# Hard disk failure?



## hurricane_sh (Feb 3, 2012)

My server was down for one hour without any warnings, a reboot brought it back. After examining the logs, I only found the following unusual messages in /var/log/messages, no errors in dmesg, mysql error log, etc. These error messages happened two hours before the down time. Anyone help me with these questions?

1. Did the errors suggest a hard disk problem? Should I get a new server?

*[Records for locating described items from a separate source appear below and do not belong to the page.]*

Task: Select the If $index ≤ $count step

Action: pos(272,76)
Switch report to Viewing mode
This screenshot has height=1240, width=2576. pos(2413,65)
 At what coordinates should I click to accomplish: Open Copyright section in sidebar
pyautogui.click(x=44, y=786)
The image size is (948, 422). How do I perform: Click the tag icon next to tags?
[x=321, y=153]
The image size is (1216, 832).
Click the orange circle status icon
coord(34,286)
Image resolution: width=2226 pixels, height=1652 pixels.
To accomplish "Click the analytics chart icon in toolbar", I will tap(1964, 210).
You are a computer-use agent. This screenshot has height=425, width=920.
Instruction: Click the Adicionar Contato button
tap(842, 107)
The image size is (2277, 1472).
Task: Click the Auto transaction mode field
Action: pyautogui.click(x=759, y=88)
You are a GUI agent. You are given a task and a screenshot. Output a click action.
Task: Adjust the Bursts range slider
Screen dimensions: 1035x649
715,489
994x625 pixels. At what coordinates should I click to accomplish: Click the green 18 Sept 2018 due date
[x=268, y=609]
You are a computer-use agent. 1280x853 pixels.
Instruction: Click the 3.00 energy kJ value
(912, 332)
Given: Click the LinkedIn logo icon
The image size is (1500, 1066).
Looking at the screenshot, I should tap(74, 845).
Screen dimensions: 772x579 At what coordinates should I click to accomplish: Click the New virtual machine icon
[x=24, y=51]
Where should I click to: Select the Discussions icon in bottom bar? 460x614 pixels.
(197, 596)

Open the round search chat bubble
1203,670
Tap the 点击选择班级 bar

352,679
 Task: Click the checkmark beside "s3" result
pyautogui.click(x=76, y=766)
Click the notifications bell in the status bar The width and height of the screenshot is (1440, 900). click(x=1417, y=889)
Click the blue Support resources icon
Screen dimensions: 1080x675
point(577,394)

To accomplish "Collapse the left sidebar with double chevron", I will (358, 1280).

2. I'm confused how these errors could shut down mysql and apache, but I couldn't find any other traces. Should I dig further and where should I look into?

Thanks!


```
Feb 3 00:12:23 mail kernel: ad4: FAILURE - WRITE_DMA48 status=51<READY,DSC,ERROR> error=10<NID_NOT_FOUND> LBA=323957119
Feb 3 00:12:23 mail kernel: g_vfs_done():ad4s1a[WRITE(offset=165866012672, length=16384)]error = 5
Feb 3 00:18:02 mail kernel: ad4: FAILURE - WRITE_DMA48 status=51<READY,DSC,ERROR> error=10<NID_NOT_FOUND> LBA=323957119
Feb 3 00:18:02 mail kernel: g_vfs_done():ad4s1a[WRITE(offset=165866012672, length=16384)]error = 5
Feb 3 00:18:08 mail kernel: ad4: FAILURE - WRITE_DMA48 status=51<READY,DSC,ERROR> error=10<NID_NOT_FOUND> LBA=366849919
Feb 3 00:18:08 mail kernel: g_vfs_done():ad4s1a[WRITE(offset=187827126272, length=16384)]error = 5
Feb 3 00:18:32 mail kernel: ad4: FAILURE - WRITE_DMA48 status=51<READY,DSC,ERROR> error=10<NID_NOT_FOUND> LBA=366849919
Feb 3 00:18:32 mail kernel: g_vfs_done():ad4s1a[WRITE(offset=187827126272, length=16384)]error = 5
```


----------



## SirDice (Feb 3, 2012)

hurricane_sh said:
			
		

> 1. Did the errors suggest a hard disk problem? Should I get a new server?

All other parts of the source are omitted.